Si l’origine scandinave des Agots n’est pas apparue avec évidence jusqu’à présent, c’est pour deux raisons principales : la première est que personne n’ayant jamais envisagé l’installation des Scandinaves en Gascogne, il n’y avait aucune raison de chercher trace de leur descendance ; la seconde que ces communautés d’exclus — a priori de type nordique — vont attirer au cours des âges les exclus de toutes origines qui vont venir s’agglomérer à ces communautés et en modifier la structure. On peut essayer de retracer la « malédiction » qui frappa ces communautés…

 

Des crestias aux cagots

Lorsque les templiers vinrent au XIIsiècle sur la côte atlantique pour développer le transport maritime vers Saint-Jacques de Compostelle comme ils l’avaient fait vers la Terre Sainte, ils s’installèrent à La Rochelle et Capbreton. À Capbreton, ils découvrirent autour du port ces intrépides chasseurs de baleine, charpentiers de marine exceptionnels. Ils ont aussitôt fondé leur commanderie et une chapelle au sein de cette communauté. Les templiers allaient faire d’une pierre deux coups : convertir ces chrestias qui végétaient dans l’exclusion depuis près de deux siècles et se lier avec des marins intrépides doublés d’artisans qui avaient de l’or dans les mains, un trésor dont ces armateurs savaient quoi faire. Les templiers s’installèrent parmi ces communautés d’exclus dans toute la Gascogne. Grâce aux templiers, les chrestias allaient enfin entrer dans la famille chrétienne.

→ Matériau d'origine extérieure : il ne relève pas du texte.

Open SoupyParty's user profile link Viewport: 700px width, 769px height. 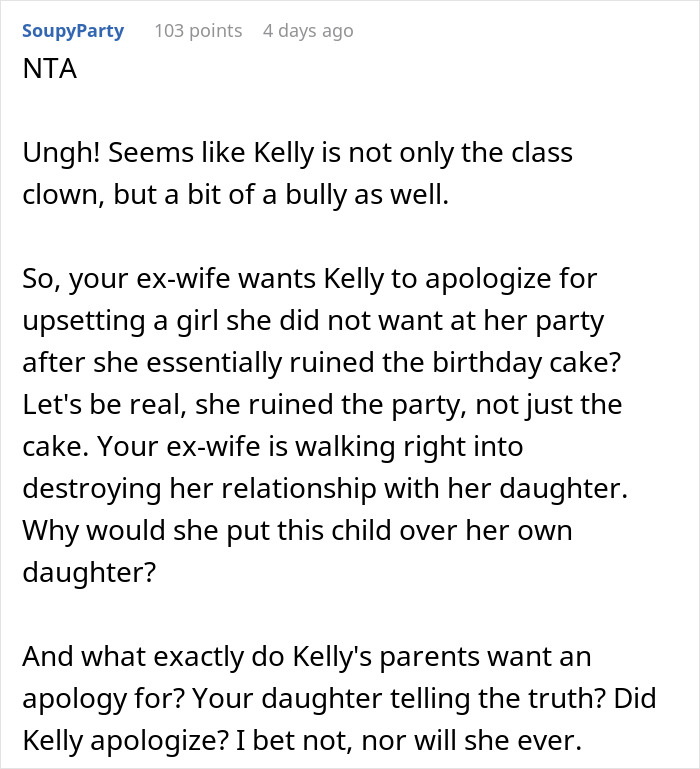click(x=73, y=31)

Malheureusement, le destin en décida autrement. En 1310, trop puissants aux yeux du roi, les templiers sont dépossédés de leurs biens et chassés de France. Leurs navires appareilleront pour le Portugal où leur savoir-faire maritime permettra à Henri le Navigateur d’initier ses grandes expéditions africaines à partir de 1415. Leurs commanderies et possessions en France vont être confiées aux Hospitaliers.

Les Hospitaliers, eux aussi intéressés par les chemins de Saint-Jacques, vont construire leurs hôpitaux au sein des commanderies templières. Ce choix va sceller le sort des chrestias : alors qu’ils étaient sur le point d’entrer dans la famille chrétienne sous l’aile protectrice des templiers, les voilà une nouvelle fois exclus, cette fois-ci par le fait des Hospitaliers, car désormais, on va les assimiler aux lépreux et aux mendiants qui s’installent autour des maladreries parmi eux. Cet apport de sang neuf va changer la nature des communautés. Le terme de crestias – désignant ces Goths « christianisés en apparence » — ne correspondant plus à la réalité sociale de ces groupes, le terme « cagot », péjoratif, apparaîtra au XIVsiècle.

Une malédiction poursuivait les Nord-Homs de Gascogne.